| From: | shveta malik <shveta(dot)malik(at)gmail(dot)com> |
|---|---|
| To: | Chao Li <li(dot)evan(dot)chao(at)gmail(dot)com> |
| Cc: | Euler Taveira <euler(at)eulerto(dot)com>, GRANT ZHOU <grantzhou(at)gmail(dot)com>, "houzj(dot)fnst(at)fujitsu(dot)com" <houzj(dot)fnst(at)fujitsu(dot)com>, Amit Kapila <amit(dot)kapila16(at)gmail(dot)com>, Dilip Kumar <dilipbalaut(at)gmail(dot)com>, Postgres hackers <pgsql-hackers(at)lists(dot)postgresql(dot)org>, shveta malik <shveta(dot)malik(at)gmail(dot)com> |
| Subject: | Re: Improve logical replication usability when tables lack primary keys |
| Date: | 2026-04-08 10:22:14 |
| Message-ID: | CAJpy0uAHiwssGCgE54zHgDPPhV4h+O5aeM03D-go8EjY1dNPCg@mail.gmail.com |
| Views: | Whole Thread | Raw Message | Download mbox | Resend email |
| Thread: | |
| Lists: | pgsql-hackers |
On Fri, Dec 19, 2025 at 1:39 PM Chao Li <li(dot)evan(dot)chao(at)gmail(dot)com> wrote:
>
>
>
> > On Dec 18, 2025, at 22:49, Euler Taveira <euler(at)eulerto(dot)com> wrote:
> >
> > On Wed, Dec 17, 2025, at 6:43 PM, GRANT ZHOU wrote:
> >> On Wed, Dec 17, 2025 at 12:50 PM Euler Taveira <euler(at)eulerto(dot)com> wrote:
> >>> Each table needs to say what's its row identifier. The user created a table
> >>> without primary key. Well, create a primary key. There are dozens of thousands
> >>> of objects. Use a script.
> >> However, I’d like to share a user perspective regarding the "use a
> >> script" approach. The main value of `FOR TABLES IN SCHEMA` is
> >> *in-database automation*. If users still need to maintain external
> >> scripts to monitor and `ALTER` new tables to prevent replication
> >> errors, it significantly diminishes the value of that automation.
> >>
> >
> > As I tried to explain in the previous email, the problem with FOR ALL TABLES
> > and FOR TABLES IN SCHEMA syntax is that the is no catalog information about the
> > relations; the list of relations is collected at runtime.
> >
> > When I suggested "use a script" I was referring to fix the logical replication
> > setup regarding the lack of primary key. There is no need to have an automation
> > outside the database, use an event trigger. If your lazy user doesn't create
> > the primary key, assign REPLICA IDENTITY FULL. Something like
> >
> > -- This example is far from being a complete solution for fixing the lack of
> > -- primary key in a logical replication scenario.

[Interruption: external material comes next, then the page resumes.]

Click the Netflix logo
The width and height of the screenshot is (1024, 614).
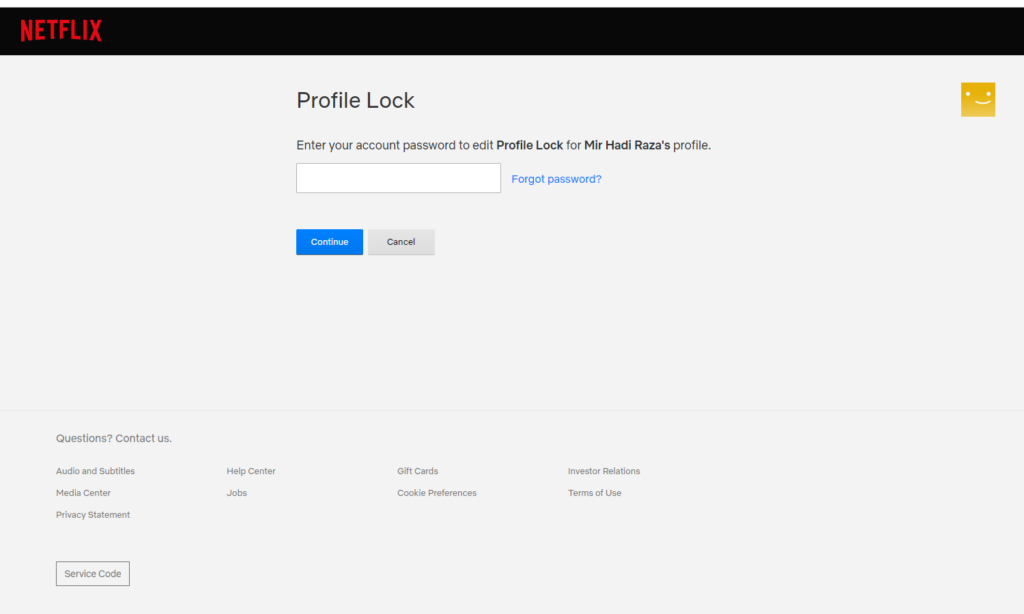pos(61,31)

> > -- ALTER TABLE should be supported too
> > CREATE OR REPLACE FUNCTION event_trigger_for_replica_identity()
> > RETURNS event_trigger LANGUAGE plpgsql AS $$
> > DECLARE
> > obj record;
> > rec record;
> > ricnt integer := 0;
> > BEGIN
> > FOR obj IN SELECT * FROM pg_event_trigger_ddl_commands()
> > LOOP
> > IF obj.command_tag = 'CREATE TABLE' THEN
> > SELECT COUNT(*) INTO ricnt FROM pg_index WHERE indrelid = obj.objid AND indisprimary;
> > RAISE NOTICE 'ricnt: %', ricnt;
> > IF ricnt = 0 THEN
> > EXECUTE 'ALTER TABLE ' || obj.object_identity || ' REPLICA IDENTITY FULL';
> > END IF;
> > END IF;
> > END LOOP;
> > END;
> > $$;
> >
> > CREATE EVENT TRIGGER event_trigger_for_replica_identity
> > ON ddl_command_end
> > EXECUTE FUNCTION event_trigger_for_replica_identity();
> >
> > CREATE TABLE event_trigger_test_1 (a int);
> > \d+ event_trigger_test_1
> > CREATE TABLE event_trigger_test_2 (a int primary key);
> > \d+ event_trigger_test_2
> > CREATE TABLE event_trigger_test_3 (a int, b text not null, primary key(b));
> > \d+ event_trigger_test_3
> > --ALTER TABLE event_trigger_test_3 DROP CONSTRAINT event_trigger_test_3_pkey;
> > --\d+ event_trigger_test_3
> >
> > DROP EVENT TRIGGER event_trigger_for_replica_identity;
> > DROP FUNCTION event_trigger_for_replica_identity;
> > DROP TABLE event_trigger_test_1, event_trigger_test_2, event_trigger_test_3;
> >
> > 8<----------------------------------------------------------------------------8<
> >
> >> Additionally, tables without Primary Keys are valid SQL and extremely
> >> common in enterprise environments (e.g., audit logs, data warehousing).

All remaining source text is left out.